Q: What gave you the idea to stand up a class so quickly after the event?
What grabbed me first was that this was an important and compelling event, which revealed key dimensions of the state of American politics. It was evident that the event had captured the attention of a lot of people, including a lot of students. And I was aware that once you started looking at it, the event appeared to be larger than what happened on just that one day. So, I wanted to see if we could get past the initial journalistic responses and thought it would be interesting to have a class of students really trying to zero in on what led up to it and how to explain it, to see whether we could get some broader, more accurate, and fuller understanding of these events.
I have some experience as a historian working with the history of social movements and the history of popular events. And one of the things which any historian knows about these episodes or developments is that interpretations of them are revised over time. People find new data or different records, so that our understanding of even the most fundamental questions, like who was there and what was their purpose, shifts over time. I was interested in seeing whether something similar would happen even over the course of three or four months as we looked at these materials.

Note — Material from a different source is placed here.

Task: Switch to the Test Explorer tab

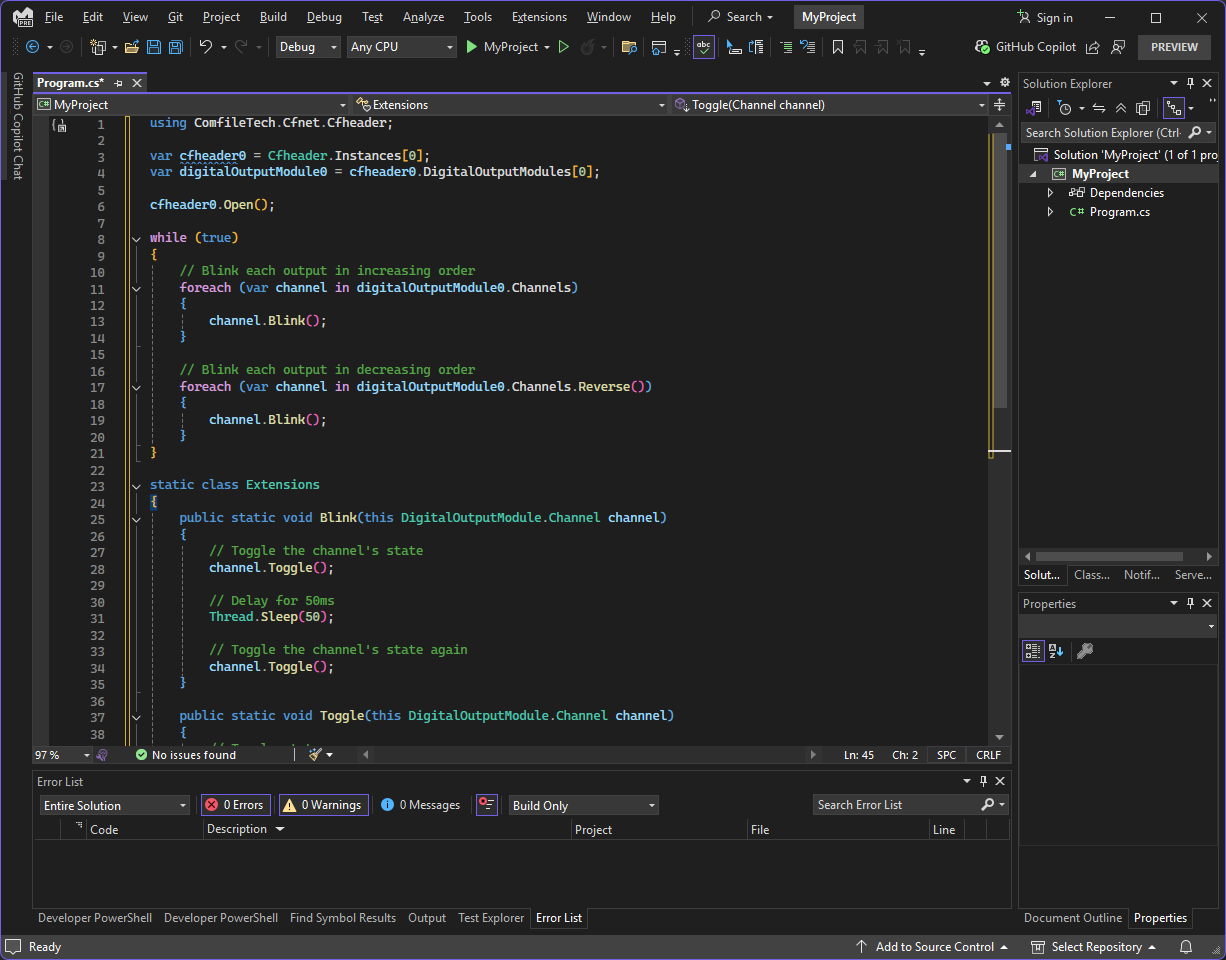Action: coord(490,918)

And then of course, there's the fact that I'm a historian and I think about change over time; I think about chronology and how one thing leads to another. So, what was also in my mind was whether I could help students and help myself by looking at events in the past while we're doing this contemporary exploration.
Q: The events were searing for many in this country and across the world. How are your students approaching it?
I'm impressed by how open-minded they are, by the diversity of perspectives, and the willingness to stretch in different directions. When we discussed who was there at the actual event, there was a first instinct to say, well, the Proud Boys, the Boogaloo Boys, etc. But you need to go further and start asking questions like, well, how old were they? What was their gender? Where were they from? What are the significant characteristics of the groups they belong to? I sense an openness to new approaches and new facts. And I have to be open too. You know, if I'm teaching a course on the New Deal, at this point I've been teaching about the New Deal for decades and I don't want to say I'm close-minded on the subject, but I have fairly strong opinions. In this case, I don't have answers to a lot of the questions that I'm asking. We're doing it together.
Q: You’re looking at something in real time. But as a historian how will you infuse history into this class?
One way to do that is to look at significant historical precedents, both in the United States and abroad. For example, they're going to be reading about the events that unfolded in Wilmington, North Carolina, in the late 19th century, events that are often referred to as the one successful coup d’etat in this country’s history. There’s also interesting work done about the white power movement among returning Vietnam War veterans. There are numerous parallels to be found. But then the question becomes, what do we do with parallels and antecedents? You know, that's nice, but how do we understand their meaning?
“There are numerous parallels to be found. But then the question becomes, what do we do with parallels and antecedents?”
Q: You’ve written books on both the Electoral College and the United States’ fraught history of voting rights, and it seems as if both those issues are bound up in the events of January 6.
Yes, they are. Over the last number of months, we witnessed, or experienced, many of the problematic features of the Electoral College, including the fact that the person who gets the most votes might not win the election. I think the broad public also saw – almost for the first time – the procedural complexity of this system and the fact that there are so many junctures at which the laws are murky or only preserved by norms. What was it, for example, that Congress was supposed to do on January 6? Were they simply supposed to open the envelopes and count them? Were they supposed to judge the legitimacy of the state returns? We’ve seen that numerous procedural ambiguities in the system can open the door to manipulation and conflict.
Then too, as you know, many of the legal fights were about who was really entitled to vote. So many of my longstanding interests converged in this historical moment. It's a remarkable thing that the right to vote in the United States is still very, very contested terrain. Even now, since the inauguration, there have been more than 160 pieces of legislation filed in state legislatures to try to make it harder for people to vote by 2022.
Q: What is your hope for this class?
I hope that students will have had a really engaging intellectual experience. I hope that we all will have learned things by May that we did not know in January, that our understandings will be different. I also hope that we will have learned something about how to analyze contemporary events, how to probe beneath the surface, how to contextualize the present, how to deepen our thinking. As an additional concrete product, we are putting together, as we go, a kind of bibliography or archive of all the sources that we've found; that archive may be of value to future students and researchers.